(Stored data)
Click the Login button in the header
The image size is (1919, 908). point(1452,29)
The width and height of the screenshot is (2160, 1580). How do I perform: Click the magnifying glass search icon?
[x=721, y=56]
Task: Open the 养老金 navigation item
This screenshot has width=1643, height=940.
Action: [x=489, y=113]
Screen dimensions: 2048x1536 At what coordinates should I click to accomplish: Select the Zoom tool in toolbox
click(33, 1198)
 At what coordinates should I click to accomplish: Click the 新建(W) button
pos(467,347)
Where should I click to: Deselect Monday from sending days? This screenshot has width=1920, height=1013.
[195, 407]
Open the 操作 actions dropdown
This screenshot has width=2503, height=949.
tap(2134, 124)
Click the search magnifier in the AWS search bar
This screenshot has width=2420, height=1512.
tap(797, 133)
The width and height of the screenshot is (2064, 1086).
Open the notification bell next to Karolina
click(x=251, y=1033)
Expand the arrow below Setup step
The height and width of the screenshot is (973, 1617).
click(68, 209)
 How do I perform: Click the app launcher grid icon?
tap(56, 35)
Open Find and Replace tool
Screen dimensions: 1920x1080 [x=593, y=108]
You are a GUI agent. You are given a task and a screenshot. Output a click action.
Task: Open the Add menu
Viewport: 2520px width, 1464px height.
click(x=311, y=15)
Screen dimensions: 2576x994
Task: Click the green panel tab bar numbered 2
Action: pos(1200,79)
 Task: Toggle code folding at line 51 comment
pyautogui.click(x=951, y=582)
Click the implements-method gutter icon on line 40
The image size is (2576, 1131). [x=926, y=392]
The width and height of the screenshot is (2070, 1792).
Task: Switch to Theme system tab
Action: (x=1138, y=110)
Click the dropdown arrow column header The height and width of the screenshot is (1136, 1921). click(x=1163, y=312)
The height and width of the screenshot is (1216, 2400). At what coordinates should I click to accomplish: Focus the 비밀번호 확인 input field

How to complete this task: Using the data above, extract exactly the lines from the one that holds "At what coordinates should I click to accomplish: Click" to the one that holds "Open the 操作 actions dropdown", both ends included, and no others.

Result for this exercise:
 At what coordinates should I click to accomplish: Click the 新建(W) button
pos(467,347)
Where should I click to: Deselect Monday from sending days? This screenshot has width=1920, height=1013.
[195, 407]
Open the 操作 actions dropdown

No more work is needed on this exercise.